Нельсон всем телом подался вперед. Приколотый к поле мундира пустой рукав задел рюмку. Рюмка упала, и золотистое пятно расползлось по скатерти.
– Весь мир знает и чтит рыцарский дух императора Павла! – поспешно произнес Нельсон. – Освобождение Мальты – высокое и великодушное предприятие, которое, конечно, должно быть завершено!..
– Прекрасно! – Ушаков перевел взгляд с посланника на адмирала. – Скажите, ваше превосходительство, в каком положении сейчас Мальта и что можем мы предпринять для ее скорейшего освобождения?
Теряя остаток спокойствия, Нельсон почти закричал:
– Опасность, угрожавшая всем успехам нашим в море, и недостаток сил заставили нас ограничиться блокадой! Флаг его величества неаполитанского короля и флаг Великобритании развеваются над всем островом, кроме крепости Валетты. Блокаду осуществляет контр-адмирал Кит, а с суши действуют португальские войска. Вашему высокопревосходительству известно, что французский флот пришел из Бреста в Средиземное море на помощь генералу Бонапарту?
– Говорят, что его высокопревосходительство адмирал Джервиз видел сам, как французский флот проходил через Гибралтар, – протянул Италинский.
– Да, он прошел через Гибралтар! Да, адмирал Джервиз, будучи болен, съехал на берег! Да, он видел! – словно обрубая топором швартовы, ожесточенно подтвердил Нельсон. – Но мы заставили адмирала Брюи убраться обратно в Брест!
Италинский опять склонил голову набок, но промолчал. Всем было известно, что французский флот под командованием Брюи вторично прошел через Гибралтарский пролив в Средиземное море.
Ушаков не желал отклоняться от главного.
– Ежели у адмирала Кита недостаточно сил для того, чтобы взять крепость, – сказал он, – то я не вижу причин, по которым мы не можем помочь ему в таком деле. Ведь здесь в Палермо нас никто не блокирует.
Нельсон вдруг вспыхнул, посчитав эти слова обидным намеком. Он вообразил, будто русский адмирал упрекает его в привязанности к леди Гамильтон, общество которой, по словам многих, было для Нельсона важнее всего на свете. Конечно, совсем иное держало британскую эскадру на рейдах бухт Неаполитанского королевства, но раздраженному прямотой вопросов Ушакова Нельсону хотелось найти предлог для того, чтобы уйти от главного.

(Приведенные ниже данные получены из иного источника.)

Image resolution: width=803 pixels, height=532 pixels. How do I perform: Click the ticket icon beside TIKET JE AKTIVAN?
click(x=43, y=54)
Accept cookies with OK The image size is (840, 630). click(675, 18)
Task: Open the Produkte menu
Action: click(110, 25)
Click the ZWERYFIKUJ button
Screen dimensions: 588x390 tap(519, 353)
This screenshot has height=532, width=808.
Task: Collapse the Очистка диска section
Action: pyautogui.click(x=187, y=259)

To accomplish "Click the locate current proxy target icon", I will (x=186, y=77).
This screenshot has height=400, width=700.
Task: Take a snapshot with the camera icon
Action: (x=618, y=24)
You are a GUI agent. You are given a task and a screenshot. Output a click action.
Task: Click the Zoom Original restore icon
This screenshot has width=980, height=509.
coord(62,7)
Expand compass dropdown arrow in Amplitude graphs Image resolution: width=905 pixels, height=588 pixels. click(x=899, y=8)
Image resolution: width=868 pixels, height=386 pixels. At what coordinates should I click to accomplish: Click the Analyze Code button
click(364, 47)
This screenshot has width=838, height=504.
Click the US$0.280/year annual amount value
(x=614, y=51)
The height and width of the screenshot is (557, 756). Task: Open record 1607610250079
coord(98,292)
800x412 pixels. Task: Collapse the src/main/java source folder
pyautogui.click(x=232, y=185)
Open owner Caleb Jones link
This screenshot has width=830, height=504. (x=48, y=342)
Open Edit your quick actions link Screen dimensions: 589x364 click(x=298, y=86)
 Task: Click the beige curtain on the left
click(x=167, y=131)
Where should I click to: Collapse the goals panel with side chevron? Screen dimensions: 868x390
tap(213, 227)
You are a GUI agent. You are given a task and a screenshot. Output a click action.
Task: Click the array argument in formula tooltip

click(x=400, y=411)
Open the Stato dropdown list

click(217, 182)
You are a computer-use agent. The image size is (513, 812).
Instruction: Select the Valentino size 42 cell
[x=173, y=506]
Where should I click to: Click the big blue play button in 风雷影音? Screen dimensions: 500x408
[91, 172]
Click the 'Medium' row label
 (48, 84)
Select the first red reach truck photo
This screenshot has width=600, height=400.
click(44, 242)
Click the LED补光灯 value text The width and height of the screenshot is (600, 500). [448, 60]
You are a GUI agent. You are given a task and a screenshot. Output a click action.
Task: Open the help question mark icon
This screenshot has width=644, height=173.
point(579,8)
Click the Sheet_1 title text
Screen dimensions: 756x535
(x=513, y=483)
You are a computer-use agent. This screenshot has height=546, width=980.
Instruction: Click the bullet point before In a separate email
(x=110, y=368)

– Я хочу знать, что подразумеваете вы под словами вашими, господин адмирал? – произнес Нельсон так громко, что Гамильтон поторопился положить руку на обшлаг его мундира.
Италинский, поглядев с недоумением и любопытством на англичан, придвинулся к Ушакову и перевел вопрос.
Ушаков пожал плечами. Ему показалось нелепым то, что Нельсон не понял таких ясных слов. Личные дела Нельсона не интересовали Ушакова, к тому же он не верил в силу гибельных страстей. Когда однажды Метакса заговорил с ним о том, что Нельсон проявил жестокость к якобинцам и нарушил договор с ними лишь под влиянием порочной сирены леди Эммы Гамильтон, Ушаков прервал Метаксу: «Не повторяйте тех глупостей, что говорят! Запомните, что подлинно большая любовь не знает никаких бездн. Леди Гамильтон в сем случае ширма, которую воздвигают люди, желающие представить лорда Нельсона невиновным в том, в чем он подлинно виновен. А посему раз навсегда покончим разговор о сиренах».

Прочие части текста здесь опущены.